Hong Kong formed a new industry group with JPMorgan, HSBC, and UBS to accelerate tokenized bond adoption and market growth.
Crypto News
Hong Kong is pulling some of the world's largest banks into its plan to grow the market for tokenized bonds. On June 5, the Hong Kong Monetary Authority (HKMA) said it had formed an expert group to drive that effort forward.
The group is less a starting point than the next step in a years-long program. The HKMA began studying bond tokenization in 2021 through a partnership with the Bank for International Settlements (BIS).
Concrete issuance followed. In February 2023, the government sold HK$800 million ($102 million) of tokenized green bonds. The next year it returned with a HK$6 billion ($766 million) multi-currency digital green bond denominated in Hong Kong dollars, Chinese yuan, US dollars, and euros.

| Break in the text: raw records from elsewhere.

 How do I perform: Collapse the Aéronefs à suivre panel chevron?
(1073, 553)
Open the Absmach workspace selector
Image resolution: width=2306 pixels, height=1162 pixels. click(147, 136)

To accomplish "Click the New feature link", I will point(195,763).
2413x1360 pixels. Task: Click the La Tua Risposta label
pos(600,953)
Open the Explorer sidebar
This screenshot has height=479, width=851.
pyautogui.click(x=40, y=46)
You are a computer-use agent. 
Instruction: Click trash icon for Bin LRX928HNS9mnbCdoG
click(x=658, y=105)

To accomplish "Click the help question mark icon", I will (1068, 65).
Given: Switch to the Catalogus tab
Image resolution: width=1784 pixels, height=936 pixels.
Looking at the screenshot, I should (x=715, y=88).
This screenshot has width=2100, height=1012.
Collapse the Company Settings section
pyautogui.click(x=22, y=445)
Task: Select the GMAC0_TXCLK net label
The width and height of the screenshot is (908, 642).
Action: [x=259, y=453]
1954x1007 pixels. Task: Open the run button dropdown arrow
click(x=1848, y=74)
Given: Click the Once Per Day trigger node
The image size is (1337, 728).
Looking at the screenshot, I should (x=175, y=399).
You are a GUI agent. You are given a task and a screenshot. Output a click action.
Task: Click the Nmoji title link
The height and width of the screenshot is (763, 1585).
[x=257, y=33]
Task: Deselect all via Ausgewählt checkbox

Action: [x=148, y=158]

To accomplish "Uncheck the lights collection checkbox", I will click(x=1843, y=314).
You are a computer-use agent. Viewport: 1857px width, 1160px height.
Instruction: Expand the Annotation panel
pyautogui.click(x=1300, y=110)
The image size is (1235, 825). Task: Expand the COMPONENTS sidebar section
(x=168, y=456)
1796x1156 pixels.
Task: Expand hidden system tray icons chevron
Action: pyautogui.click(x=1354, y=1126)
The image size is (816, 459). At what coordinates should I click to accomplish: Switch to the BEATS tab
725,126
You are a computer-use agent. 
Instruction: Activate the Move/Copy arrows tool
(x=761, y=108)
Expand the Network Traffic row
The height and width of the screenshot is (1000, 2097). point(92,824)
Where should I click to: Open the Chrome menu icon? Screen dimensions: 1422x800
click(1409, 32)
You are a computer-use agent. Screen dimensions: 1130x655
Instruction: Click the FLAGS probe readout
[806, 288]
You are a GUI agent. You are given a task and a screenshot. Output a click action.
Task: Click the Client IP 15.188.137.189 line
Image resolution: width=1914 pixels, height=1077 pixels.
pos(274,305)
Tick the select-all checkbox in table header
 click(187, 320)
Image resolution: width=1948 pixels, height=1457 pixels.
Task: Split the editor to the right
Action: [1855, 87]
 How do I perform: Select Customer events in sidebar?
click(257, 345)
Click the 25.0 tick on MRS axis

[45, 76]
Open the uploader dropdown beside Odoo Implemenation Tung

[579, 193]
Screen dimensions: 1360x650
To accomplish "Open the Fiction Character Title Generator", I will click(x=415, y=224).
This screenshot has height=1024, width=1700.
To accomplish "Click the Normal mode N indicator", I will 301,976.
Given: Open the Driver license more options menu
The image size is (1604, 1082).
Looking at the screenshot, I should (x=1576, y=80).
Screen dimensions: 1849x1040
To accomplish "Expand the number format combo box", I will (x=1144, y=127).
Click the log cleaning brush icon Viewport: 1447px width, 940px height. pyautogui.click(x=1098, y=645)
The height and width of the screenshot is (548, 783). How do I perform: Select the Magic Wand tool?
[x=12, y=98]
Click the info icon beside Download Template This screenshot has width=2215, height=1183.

In 2025, the government issued the then-largest digital bond on record. That offering was also the first to bring together the e-CNY and the e-HKD, the digital forms of China's and Hong Kong's currencies.
Early Focus on the Rulebook
The new group held its first discussions in May 2026. Those talks centered on Hong Kong's legal and regulatory regime and how it governs the issuance and trading of tokenized bonds.
Xiao Feng, chairman and CEO of HashKey Group, framed the challenge as broader than the technology itself. He said that scaling commercial adoption is a systematic undertaking, one that requires coordinating legal and regulatory frameworks, underlying infrastructure, and the wider industry.
The pattern extends across Asia. Ripple has partnered with Kyobo Life Insurance in South Korea to support tokenized government bond transactions. The Japan Securities Clearing Corporation additionally began a trial in April 2026 with Mizuho, Nomura, and Digital Asset to test blockchain-based collateral using Japanese government bonds.